= About this exercise =
Please reproduce the entries below exactly from the line with "You are a computer-use" through their last line, leaving out any pictures.

(Data section begins)

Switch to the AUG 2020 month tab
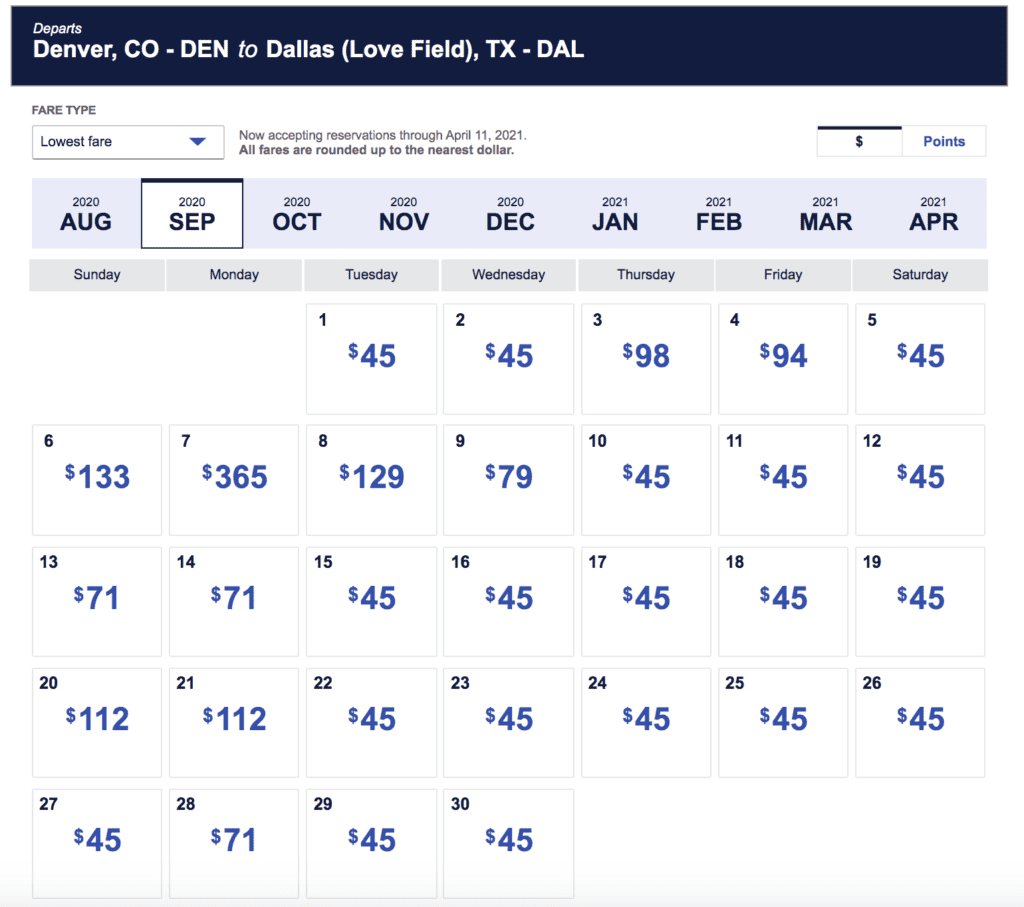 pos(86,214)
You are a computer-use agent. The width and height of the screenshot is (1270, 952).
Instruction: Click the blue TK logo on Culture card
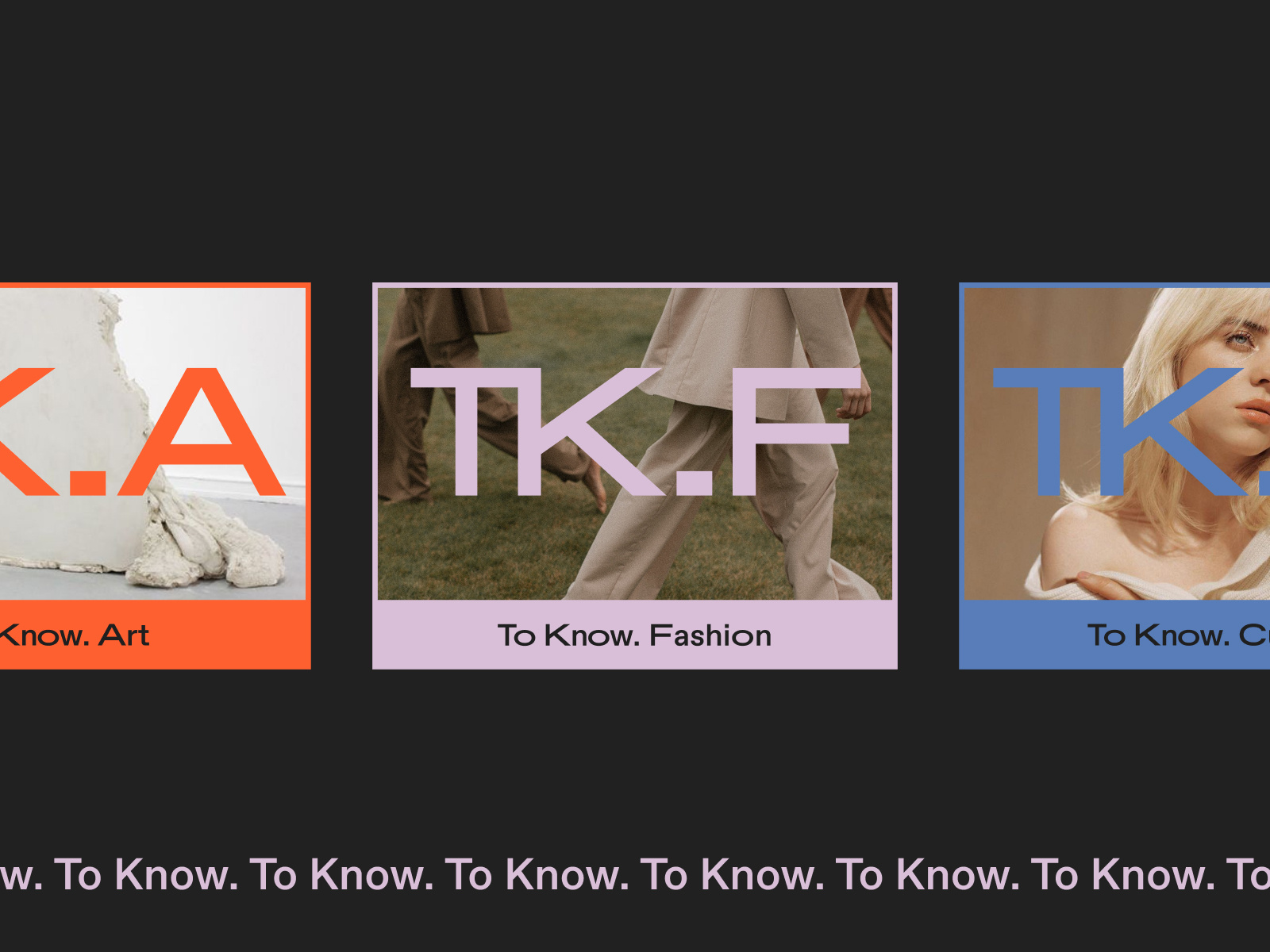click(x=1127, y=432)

(Data section ends)

= Result of this exercise =
You are a computer-use agent. The width and height of the screenshot is (1270, 952).
Instruction: Click the blue TK logo on Culture card
click(x=1127, y=432)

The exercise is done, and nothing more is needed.